BI consulting for a CX company

BI consulting for a CX company

Itransition provided consulting services for a global CX company, helping them optimize their Power BI solution and data model and save costs.

Table of contents

Context

5CA is a remote-first global CX company with headquarters in the Netherlands. Founded in 1998, they provide tech solutions and actionable data insights for the gaming and entertainment industries. The company’s global reach spans 95 countries and its fan-made agent team provides services in 23+ languages and has 1.5M monthly interactions.

5CA uses Power BI to generate reports for their clients. They collect large data slices from their clients' heterogeneous sources, including helpdesk tickets, emails, chats, course enrollments, evaluations, and satisfaction surveys. Using this data, 5CA data scientists generate complex insights to evaluate the quality of provided support activities and help drive customer satisfaction, identify clients’ pain points, and improve CX.

Initially, the customer’s entire data warehouse environment (DWH) was hosted on-premises and their ETL setup consisted of a DWH, OLAP cubes, and Power BI. Considering the constantly growing number of clients, the on-premises infrastructure was getting more expensive and harder to maintain. To speed up client onboarding and improve cost efficiency, they decided to migrate to Microsoft Azure and leverage Azure Data Lake integrated with Azure Databricks.
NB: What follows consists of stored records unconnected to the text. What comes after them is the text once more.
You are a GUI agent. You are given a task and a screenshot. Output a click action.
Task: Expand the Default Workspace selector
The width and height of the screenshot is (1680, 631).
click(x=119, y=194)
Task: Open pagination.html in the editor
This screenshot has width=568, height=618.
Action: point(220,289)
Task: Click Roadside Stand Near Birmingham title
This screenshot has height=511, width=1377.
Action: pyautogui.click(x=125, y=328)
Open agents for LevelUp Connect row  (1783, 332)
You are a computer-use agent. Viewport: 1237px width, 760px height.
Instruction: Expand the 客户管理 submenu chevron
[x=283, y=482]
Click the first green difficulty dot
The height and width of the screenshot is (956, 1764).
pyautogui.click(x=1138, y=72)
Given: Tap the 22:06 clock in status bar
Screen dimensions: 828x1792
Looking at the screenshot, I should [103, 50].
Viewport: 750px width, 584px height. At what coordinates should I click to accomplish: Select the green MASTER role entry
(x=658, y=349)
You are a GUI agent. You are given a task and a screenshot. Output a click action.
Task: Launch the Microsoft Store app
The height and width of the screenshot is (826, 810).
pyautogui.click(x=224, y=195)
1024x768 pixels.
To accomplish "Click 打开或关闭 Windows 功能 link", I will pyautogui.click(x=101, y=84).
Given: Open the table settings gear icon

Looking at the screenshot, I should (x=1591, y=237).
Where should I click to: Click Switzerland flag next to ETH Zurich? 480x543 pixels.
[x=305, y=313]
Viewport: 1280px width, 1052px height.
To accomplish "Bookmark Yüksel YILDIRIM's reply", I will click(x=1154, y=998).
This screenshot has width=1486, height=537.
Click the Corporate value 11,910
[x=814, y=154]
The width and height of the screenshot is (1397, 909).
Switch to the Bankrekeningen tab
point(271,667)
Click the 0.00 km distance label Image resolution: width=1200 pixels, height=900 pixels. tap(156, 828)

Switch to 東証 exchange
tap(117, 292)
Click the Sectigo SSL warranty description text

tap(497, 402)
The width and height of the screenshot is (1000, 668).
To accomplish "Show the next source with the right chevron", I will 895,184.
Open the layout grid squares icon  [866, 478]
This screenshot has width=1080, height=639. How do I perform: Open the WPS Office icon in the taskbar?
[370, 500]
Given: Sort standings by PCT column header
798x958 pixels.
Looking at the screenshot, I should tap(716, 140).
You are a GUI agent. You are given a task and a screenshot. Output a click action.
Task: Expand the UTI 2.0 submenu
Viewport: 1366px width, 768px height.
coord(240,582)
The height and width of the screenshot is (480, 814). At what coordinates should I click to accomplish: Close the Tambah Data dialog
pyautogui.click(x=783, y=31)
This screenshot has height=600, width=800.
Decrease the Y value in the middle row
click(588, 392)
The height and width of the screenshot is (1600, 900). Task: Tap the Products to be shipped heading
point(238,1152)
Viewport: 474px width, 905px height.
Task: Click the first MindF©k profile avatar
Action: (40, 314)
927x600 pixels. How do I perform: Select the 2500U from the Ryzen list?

The customer’s data engineers built an ELT data lake based on the Delta Lake architecture, orchestrated data ingestion via the Azure Data Factory service, and transformed data using Azure Databricks. The Power BI team, in turn, aggregated data from Azure Databricks. After migrating to the cloud, the amount of data contained in 5CA’s data cubes required higher Power BI Premium P3-P4 subscription plans instead of the originally used P1. They were also unable to upload their dataset to Power BI to the full extent as the volume of data caused system timeouts, freezes, and crashes. Apart from that, they had issues with the time-consuming incremental data load process which took several hours instead one hour required by SLA.

5CA had a large in-house data team working on this migration initiative. Still, they needed advice from a data engineering consultant who could help them solve the encountered issues and optimize their Power BI solution and data model. They were also limited in time as they needed to migrate the data related to several of their clients within the upcoming months.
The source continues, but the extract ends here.